The Nevada Test Site was the primary testing location of American nuclear devices during the Cold War and began here with a one kiloton bomb on January 27, 1951. From then until 1992, there were nine hundred and twenty eight announced nuclear tests at the site, which is far more than at any other test site in the World, and seismic data has indicated there may have been many unannounced underground tests as well. During the 1950s the familiar deadly mushroom cloud from these tests could be seen for almost a hundred miles in either direction, including the city of Las Vegas, where the tests instantly became tourist attractions as Americans headed for the City to witness the spectacle that could be seen from the downtown hotels. Even more recklessly many others would thoughtlessly drive the family to the boundary of the test site for a day out and a picnic to view the free entertainment. In doing so they unsuspectingly acquired an instant suntan and their own personal lethal dose of radioactive iodine 131, which the American National Cancer Institute, in a report released in 1997, estimated was responsible for thousands of cases of thyroid cancer in subsequent years.
Continuing the nuclear theme, the world’s first atomic power station was opened near Moscow in Russia and knowing now how careless the Russians were with anything nuclear this was probably something that world needed to worry about. Just look what happened at the Chernobyl nuclear plant in the Ukraine in 1986 when a reactor accident at a nuclear power plant resulted in the worst nuclear power plant accident in history and the only incident ever to record level seven on the International Nuclear Event Scale (and on a scale of zero to seven, believe me, that’s pretty serious!) resulting in a severe nuclear meltdown and sending a plume of highly radioactive fallout into the atmosphere and over an extensive geographical area to the extent that it remains uninhabitable today and for many more years to come as well.

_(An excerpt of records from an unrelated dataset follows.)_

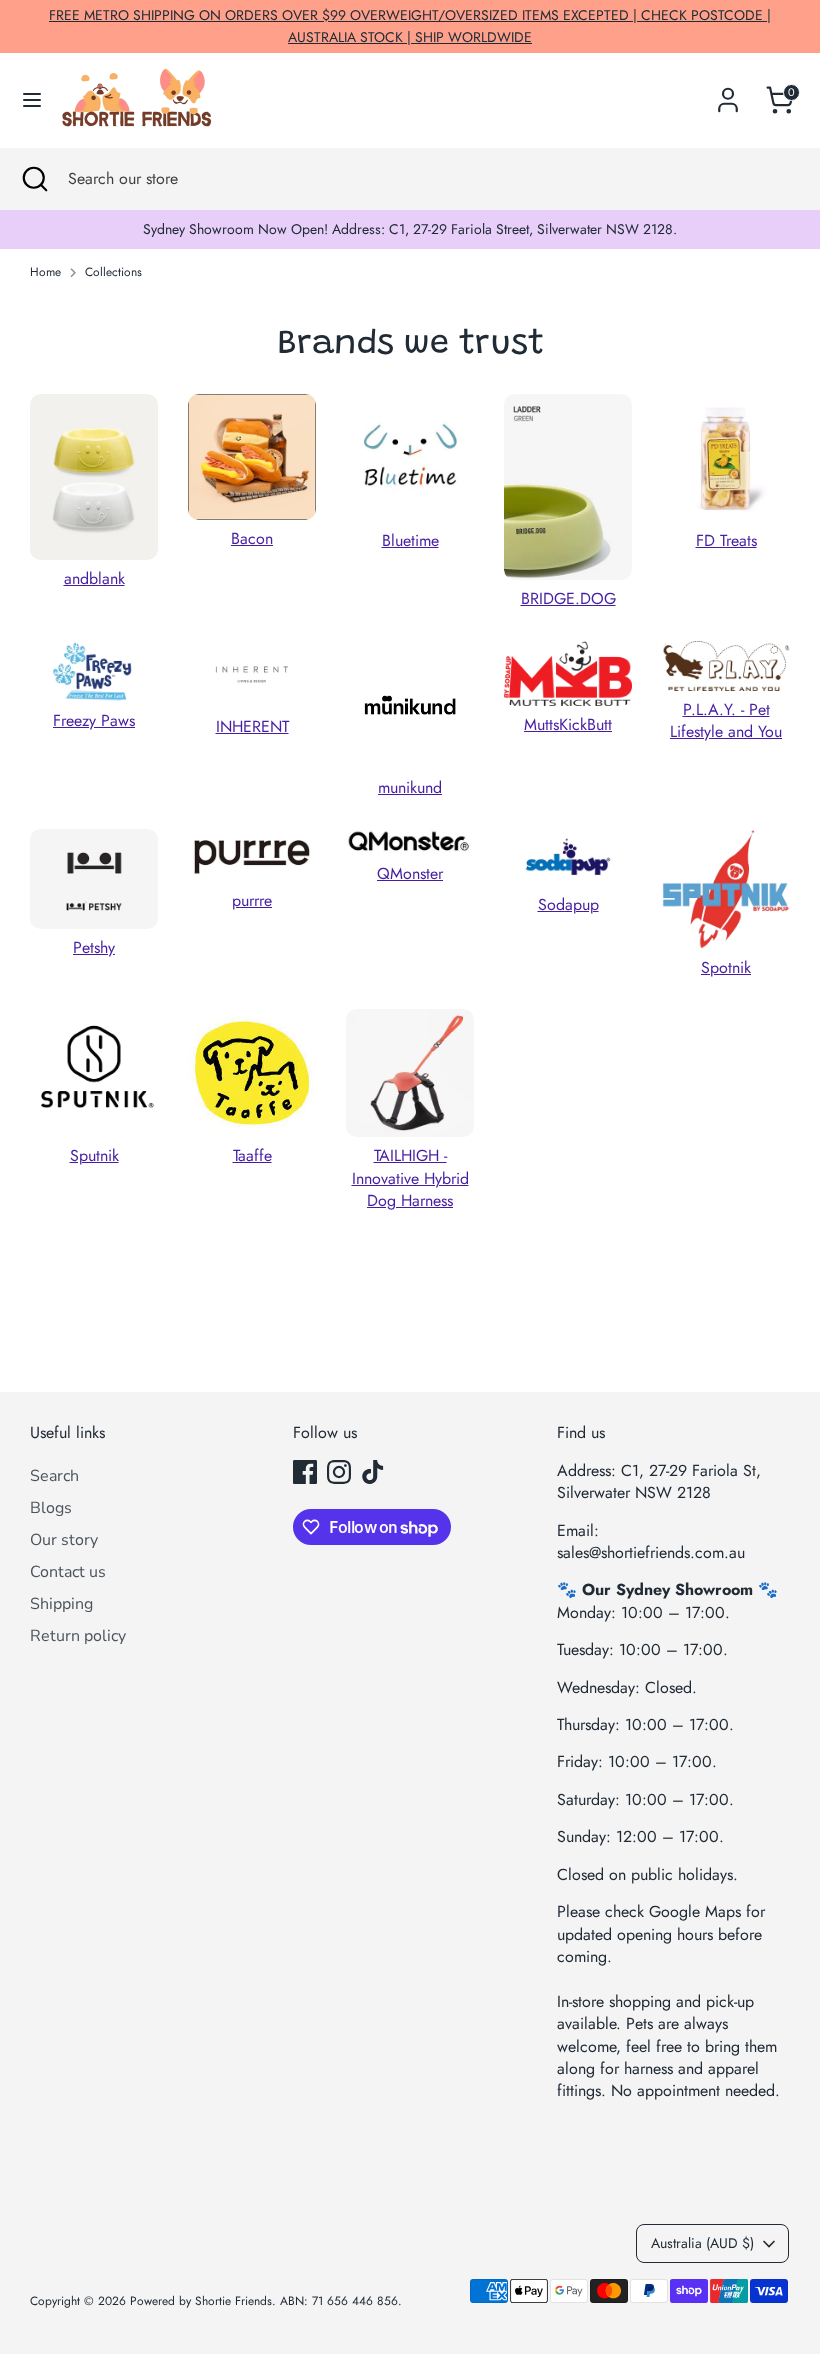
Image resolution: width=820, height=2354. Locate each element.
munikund (410, 787)
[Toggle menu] (32, 100)
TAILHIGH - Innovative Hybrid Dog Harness (410, 1178)
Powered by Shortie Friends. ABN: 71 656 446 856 (264, 2301)
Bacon (252, 538)
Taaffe (252, 1155)
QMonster (410, 873)
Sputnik (94, 1155)
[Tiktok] (373, 1472)
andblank (94, 578)
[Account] (728, 90)
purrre (252, 900)
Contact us (68, 1572)
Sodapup (568, 904)
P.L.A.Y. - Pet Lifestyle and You (726, 720)
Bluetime (410, 540)
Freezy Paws (94, 720)
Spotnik (726, 967)
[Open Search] (34, 179)
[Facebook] (305, 1472)
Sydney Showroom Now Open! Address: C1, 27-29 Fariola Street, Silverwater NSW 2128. (410, 229)
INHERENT (252, 726)
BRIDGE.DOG (568, 598)
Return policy (78, 1636)
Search (54, 1476)
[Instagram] (339, 1472)
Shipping (61, 1604)
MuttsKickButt (568, 724)
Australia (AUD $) (702, 2243)
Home (45, 272)
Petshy (94, 947)
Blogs (51, 1508)
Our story (64, 1540)
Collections (113, 272)
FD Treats (726, 540)
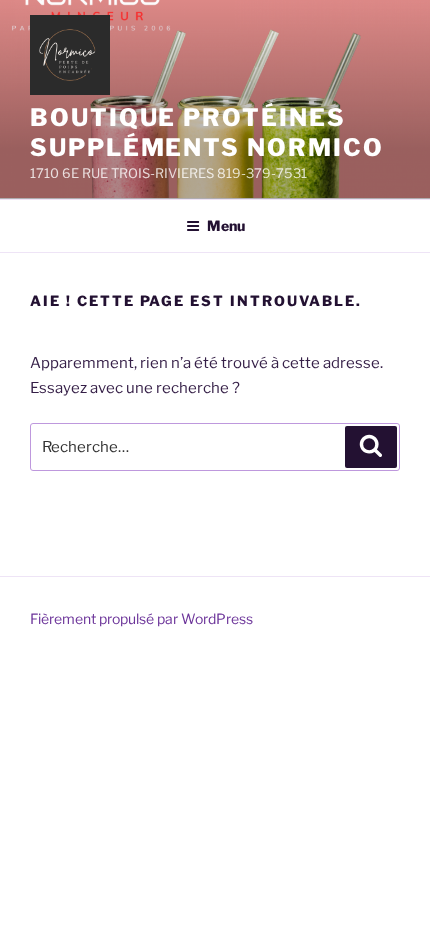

Mind you, we British could also arrange a nasty little nuclear disaster of our own and on 10th October 1957 the graphite core of a nuclear reactor at Windscale in Cumberland caught fire, releasing substantial amounts of radioactive contamination into the surrounding area. The event, known as the Windscale fire, was considered the world's worst reactor accident until Three Mile Island in 1979 before both incidents were dwarfed by the Chernobyl disaster.
Here are the results of the Cold War: USA 1 (Bikini Atoll) – USSR 1 (Chernobyl) two own goals by the way!
On the subject of news coverage, which is what has stimulated these thoughts in the first place, it is significant that the very first television news first bulletin was shown in 1954 on BBC TV, which is obvious of course because there was no ITV until 1955, and presented by Richard Baker, who was also by coincidence born on 15th June. He was required to give off screen narration while still pictures were put in front of the camera, this was because, and I really find this hard to believe, television producers were concerned that a newsreader with facial movements would distract the viewer from the story. On screen newsreaders were only introduced a year later, in 1955, and Kenneth Kendall was the first to appear on screen.